After obtaining the context vector, there are several ways to obtain the predictive distribution:

  • simple concatenation with decoder hidden state $\hat{y} = [\mathbf{a}; \mathbf{s}] $
  • concatenation and transformation $\hat{y} = softmax(\boldsymbol{W}_{s}(tanh(\boldsymbol{W}_a[\mathbf{a};\mathbf{s}])))$

In general, attention variants could be categorized into 3 classes:

  • Global attention [7] or soft attention [11]: attention is placed on all source positions, like the way in previous NMT example.

  • Local attention [7]: attention is placed on few source position. Global attention may be expensive and impractical to translate longer sequences such as paragraphs or documents. Refer [7,12] to see ways to select source locations for attention.

    global_local_attention
    Figure 6. Global vs Local Attention [7]
  • Self-attention [10, 13]: attention is placed on different position of same sentence to learn the correlation between the current words and the previous part of the sentence. This will be introduced in more details in next post.

Reference

[1] Visualization of Neural Machine Translation Model

[2] Sutskever, Ilya, Oriol Vinyals, and Quoc V. Le. “Sequence to sequence learning with neural networks.” Advances in neural information processing systems. 2014.

[3] Understanding LSTM Networks

[4] Cho, Kyunghyun, et al. “Learning phrase representations using RNN encoder-decoder for statistical machine translation.” arXiv preprint arXiv:1406.1078 (2014).

[5] Bahdanau, Dzmitry, Kyunghyun Cho, and Yoshua Bengio. “Neural machine translation by jointly learning to align and translate.” arXiv preprint arXiv:1409.0473 (2014).

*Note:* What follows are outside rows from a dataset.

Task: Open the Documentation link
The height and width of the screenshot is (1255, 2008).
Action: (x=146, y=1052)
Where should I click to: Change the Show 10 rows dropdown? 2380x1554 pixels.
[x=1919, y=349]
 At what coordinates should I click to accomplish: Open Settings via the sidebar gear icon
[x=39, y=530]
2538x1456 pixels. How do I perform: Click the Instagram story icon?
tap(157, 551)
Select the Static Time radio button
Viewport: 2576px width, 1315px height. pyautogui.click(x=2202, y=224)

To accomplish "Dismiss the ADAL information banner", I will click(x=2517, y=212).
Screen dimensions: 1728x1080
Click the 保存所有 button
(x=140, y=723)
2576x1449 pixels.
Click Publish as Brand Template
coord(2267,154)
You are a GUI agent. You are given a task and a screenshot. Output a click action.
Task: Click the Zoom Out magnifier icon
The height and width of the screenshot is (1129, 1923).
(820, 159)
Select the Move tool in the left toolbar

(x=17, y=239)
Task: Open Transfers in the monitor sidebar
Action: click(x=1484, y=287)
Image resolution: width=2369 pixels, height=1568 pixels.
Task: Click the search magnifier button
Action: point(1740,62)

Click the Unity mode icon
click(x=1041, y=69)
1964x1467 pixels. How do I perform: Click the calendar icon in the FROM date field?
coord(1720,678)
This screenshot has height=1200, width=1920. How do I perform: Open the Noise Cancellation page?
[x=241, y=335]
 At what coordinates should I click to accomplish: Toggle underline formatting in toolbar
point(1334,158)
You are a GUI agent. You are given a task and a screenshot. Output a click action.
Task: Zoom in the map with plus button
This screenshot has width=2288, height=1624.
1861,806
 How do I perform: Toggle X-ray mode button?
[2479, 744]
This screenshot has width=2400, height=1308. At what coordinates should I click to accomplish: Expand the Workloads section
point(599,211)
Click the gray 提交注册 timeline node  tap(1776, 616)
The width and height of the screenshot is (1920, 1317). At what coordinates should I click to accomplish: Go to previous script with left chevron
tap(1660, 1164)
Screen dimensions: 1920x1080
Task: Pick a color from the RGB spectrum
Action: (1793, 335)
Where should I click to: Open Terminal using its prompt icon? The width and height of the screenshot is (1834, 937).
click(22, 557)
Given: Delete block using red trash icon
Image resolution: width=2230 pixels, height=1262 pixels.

[6] Attention-Seq2Seq Models

[7] Luong, Minh-Thang, Hieu Pham, and Christopher D. Manning. “Effective approaches to attention-based neural machine translation.” arXiv preprint arXiv:1508.04025 (2015).

[8] Stanford CS224N: NLP with Deep Learning, Winter 2019, Lecture 8 – Translation, Seq2Seq, Attention

[9] Attention? Attention!

[10] Cheng, Jianpeng, Li Dong, and Mirella Lapata. “Long short-term memory-networks for machine reading.” arXiv preprint arXiv:1601.06733 (2016).

[11] Xu, Kelvin, et al. “Show, attend and tell: Neural image caption generation with visual attention.” International conference on machine learning. 2015.

[12] Gregor, Karol, et al. “Draw: A recurrent neural network for image generation.” arXiv preprint arXiv:1502.04623 (2015).

[13] Vaswani, Ashish, et al. “Attention is all you need.” Advances in neural information processing systems. 2017.